Les hypothèses retenues par la SOVAFIM en mars 2009, s'agissant du prix d'acquisition et du coût des travaux, intéressantes par comparaison avec le choix finalement effectué, étaient les suivantes :

- acquisition de l'immeuble pour 350 millions d'euros ;

- coût des travaux estimés à 167,4 millions d'euros toutes charges comprises (TTC).

La SOVAFIM n'accepte de mener un projet que si son Conseil d'administration considère que l'investissement est susceptible de procurer un rendement, correspondant au risque associé au projet. En l'occurrence, pour cette opération, le taux de rendement locatif a été fixé à 6 %.

Ainsi, en mars 2009, il était déduit de ces hypothèses « un niveau de loyer à la livraison de l'immeuble (soit en décembre 2012) de 848 euros (TTC) le m 2 de surface utile, ce qui correspond à une valeur de 778 euros le m 2 valeur juin 2009 ».

Le loyer, de 41,6 millions d'euros au total selon cette hypothèse, avait vocation à équilibrer l'opération pour la SOVAFIM.

C'est à partir de ces estimations que France Domaine a considéré, dans son étude d'avril 2009, que le scénario proposé par les services du Premier ministre n'était pas équilibré financièrement, puisque les économies provenant de la libération des emprises (cession ou restitution de baux) n'étaient pas suffisantes pour couvrir les loyers à verser à la SOVAFIM ( cf . supra ).

Equilibre du projet en 2009

(en millions d'euros)

Loyers « économisés »

Nouveau loyer Ségur-Fontenoy

Rapport (en %)

8,8

42

21 %

Produit des cessions

Coûts d'acquisition et de rénovation

144,5

440

33 %

Source : étude 2009 de France Domaine

c) L'hypothèse retenue : la cession à la SOVAFIM des seuls droits de superficie pour une période déterminée

En 2011, après que la décision de recourir à la SOVAFIM a été prise (lors de la réunion interministérielle du 13 janvier 2011), le cadre juridique, économique et financier envisagé est précisé en annexe à un courrier daté du 6 mai 2011 de François Baroin, alors ministre du budget, au président directeur général de la SOVAFIM :

« Le cadre juridique de l'opération repose sur l'hypothèse, qu'il conviendra d'affiner en liaison avec les services compétents de l'Etat :

« (i) d'un transfert à la SOVAFIM, pour une durée de vingt ans, de droits réels immobiliers (propriété des volumes utiles à la réalisation de l'opération) attachés à l'immeuble Ségur-Fontenoy ; paiement différé par la SOVAFIM en contrepartie du transfert des droits réels (montant et échéancier de règlement à déterminer) ;

« (ii) du versement par l'Etat d'un loyer, payable entre la livraison de l'immeuble et l'extinction des droits réels (à cette date, l'Etat souhaite récupérer la propriété pleine et entière du bâtiment) ».

Par suite, certaines des modalités précises ont été modifiées, mais la logique est demeurée identique : il ne s'agit pas véritablement de vendre le bien à la SOVAFIM, mais de lui transférer, pour une période déterminée, les seuls droits de superficie . La durée des études et travaux - menés et financés par la SOVAFIM - est estimée à quatre ans.
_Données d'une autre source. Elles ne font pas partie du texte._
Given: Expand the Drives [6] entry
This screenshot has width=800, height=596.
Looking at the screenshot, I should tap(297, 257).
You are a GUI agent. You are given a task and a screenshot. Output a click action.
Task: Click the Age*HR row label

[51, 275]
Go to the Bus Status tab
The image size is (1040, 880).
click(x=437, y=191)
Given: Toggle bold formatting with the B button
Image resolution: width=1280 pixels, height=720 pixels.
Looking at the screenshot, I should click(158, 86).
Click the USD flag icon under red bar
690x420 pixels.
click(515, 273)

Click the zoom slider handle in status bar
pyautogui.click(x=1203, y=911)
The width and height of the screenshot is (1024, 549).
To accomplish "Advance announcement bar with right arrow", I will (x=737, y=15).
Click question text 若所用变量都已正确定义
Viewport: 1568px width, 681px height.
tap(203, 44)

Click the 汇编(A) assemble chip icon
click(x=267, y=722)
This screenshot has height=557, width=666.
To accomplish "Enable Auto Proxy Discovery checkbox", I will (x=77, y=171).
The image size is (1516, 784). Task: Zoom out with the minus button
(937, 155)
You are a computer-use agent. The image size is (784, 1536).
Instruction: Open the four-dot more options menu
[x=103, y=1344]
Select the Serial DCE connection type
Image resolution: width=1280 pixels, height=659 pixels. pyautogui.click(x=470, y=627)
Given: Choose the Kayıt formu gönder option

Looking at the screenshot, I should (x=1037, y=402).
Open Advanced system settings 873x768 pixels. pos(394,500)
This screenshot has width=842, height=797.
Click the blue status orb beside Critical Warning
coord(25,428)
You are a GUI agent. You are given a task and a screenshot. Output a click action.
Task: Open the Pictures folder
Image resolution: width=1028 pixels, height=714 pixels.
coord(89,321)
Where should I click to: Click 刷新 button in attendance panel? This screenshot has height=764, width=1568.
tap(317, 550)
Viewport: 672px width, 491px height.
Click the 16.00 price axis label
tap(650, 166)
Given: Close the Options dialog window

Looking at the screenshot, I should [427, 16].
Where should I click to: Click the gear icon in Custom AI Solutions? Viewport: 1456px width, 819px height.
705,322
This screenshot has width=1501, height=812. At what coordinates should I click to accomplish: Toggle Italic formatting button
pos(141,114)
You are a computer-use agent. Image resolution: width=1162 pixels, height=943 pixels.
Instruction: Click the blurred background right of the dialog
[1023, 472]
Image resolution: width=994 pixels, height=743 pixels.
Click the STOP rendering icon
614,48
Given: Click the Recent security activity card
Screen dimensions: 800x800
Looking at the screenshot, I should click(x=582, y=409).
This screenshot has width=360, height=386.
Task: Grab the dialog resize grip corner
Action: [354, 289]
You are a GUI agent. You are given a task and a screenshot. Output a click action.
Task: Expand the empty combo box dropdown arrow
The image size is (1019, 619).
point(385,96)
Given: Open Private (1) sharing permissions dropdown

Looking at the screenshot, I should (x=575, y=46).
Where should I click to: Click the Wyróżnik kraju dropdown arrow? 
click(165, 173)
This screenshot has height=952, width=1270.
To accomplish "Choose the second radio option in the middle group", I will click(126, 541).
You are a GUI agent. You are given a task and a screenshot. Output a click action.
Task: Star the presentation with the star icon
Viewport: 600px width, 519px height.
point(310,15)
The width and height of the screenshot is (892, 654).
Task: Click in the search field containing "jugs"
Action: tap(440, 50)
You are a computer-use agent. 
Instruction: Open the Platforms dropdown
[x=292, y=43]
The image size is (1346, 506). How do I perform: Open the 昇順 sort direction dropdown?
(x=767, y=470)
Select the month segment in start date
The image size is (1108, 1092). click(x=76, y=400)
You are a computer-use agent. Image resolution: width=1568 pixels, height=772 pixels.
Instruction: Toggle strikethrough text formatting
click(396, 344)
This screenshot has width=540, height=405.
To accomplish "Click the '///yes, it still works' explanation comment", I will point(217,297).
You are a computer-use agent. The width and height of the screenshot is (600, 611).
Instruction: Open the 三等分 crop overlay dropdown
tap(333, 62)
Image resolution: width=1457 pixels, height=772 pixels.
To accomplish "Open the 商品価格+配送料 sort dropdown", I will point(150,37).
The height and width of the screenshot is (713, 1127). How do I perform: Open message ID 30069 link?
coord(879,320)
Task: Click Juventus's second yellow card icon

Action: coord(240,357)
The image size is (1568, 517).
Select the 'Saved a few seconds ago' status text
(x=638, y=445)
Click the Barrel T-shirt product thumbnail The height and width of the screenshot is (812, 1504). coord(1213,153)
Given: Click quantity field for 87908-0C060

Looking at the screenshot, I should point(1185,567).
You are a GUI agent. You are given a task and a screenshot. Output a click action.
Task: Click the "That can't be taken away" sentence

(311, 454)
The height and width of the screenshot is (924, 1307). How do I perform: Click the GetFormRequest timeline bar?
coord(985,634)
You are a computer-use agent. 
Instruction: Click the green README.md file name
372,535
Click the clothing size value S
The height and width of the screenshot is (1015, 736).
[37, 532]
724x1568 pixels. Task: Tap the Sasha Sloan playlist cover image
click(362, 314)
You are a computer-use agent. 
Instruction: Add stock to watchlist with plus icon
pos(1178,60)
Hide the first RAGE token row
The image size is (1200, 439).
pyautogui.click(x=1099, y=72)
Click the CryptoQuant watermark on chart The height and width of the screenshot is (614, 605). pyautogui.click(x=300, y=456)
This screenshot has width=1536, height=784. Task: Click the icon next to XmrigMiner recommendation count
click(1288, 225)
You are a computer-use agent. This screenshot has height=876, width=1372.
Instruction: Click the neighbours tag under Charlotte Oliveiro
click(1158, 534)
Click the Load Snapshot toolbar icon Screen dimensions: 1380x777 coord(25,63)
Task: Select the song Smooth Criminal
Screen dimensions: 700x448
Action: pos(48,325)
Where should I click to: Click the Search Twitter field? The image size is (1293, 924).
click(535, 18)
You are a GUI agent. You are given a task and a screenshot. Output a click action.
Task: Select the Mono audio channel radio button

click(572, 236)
A l'issue de cette période, c'est-à-dire en 2017, les services de l'Etat, considérés comme les locataires, pourront emménager et verseront un loyer à la SOVAFIM.

Selon les informations fournies à votre rapporteur spécial, après les élections de 2012 et une réunion interministérielle, le cabinet du Premier ministre « a fait part de son accord pour l'engagement de l'Etat avec la SOVAFIM sur un bail ferme de douze années à compter de la livraison . Son renouvellement est possible (sans indemnité si ce n'est pas le cas), jusqu'à la trentième année à l'issue de laquelle l'ensemble immobilier revient dans le patrimoine de l'Etat ». Ces dispositions sont celles effectivement retenues.

Les droits de superficie transférés pour trente ans ont été estimés à hauteur de 32,8 millions d'euros ; cette estimation résulte du recours à la méthode par actualisation des flux financiers ou « cash flow », qui a été considérée par les services de France Domaine comme la plus appropriée au cas atypique du transfert des droits de superficie pour une période donnée.

La méthode par actualisation des flux financiers ou « cash flow »

« L'approche pour la valorisation d'un droit de superficie est du ressort des mathématiques financières. En effet, un acheteur de ce droit aura pour raisonnement de rémunérer sur une longue période son investissement, soit l'acquisition des droits à construire et les coûts de restructuration de l'immeuble. Il actualisera donc à un taux à définir (sa rémunération et son coût de financement) l'ensemble des flux sur la période prévue .

« Un flux de trésorerie ( cash-flow au sens anglo-saxon) est la différence des encaissements (recettes) et des décaissements (dépenses) générées par un immeuble. Le revenu brut correspond à la somme des cash-flow positifs générés par un actif immobilier. Le revenu net correspond au revenu brut déduction faite des cash-flows négatifs supportés par le propriétaire : frais de remise en état et de commercialisation, charges non récupérées sur les locataires, impôts et taxes attachés à l'immeuble, assurances de l'immeuble, grosses réparations, frais de gestion directs. Ces revenus sont calculés généralement selon une périodicité annuelle.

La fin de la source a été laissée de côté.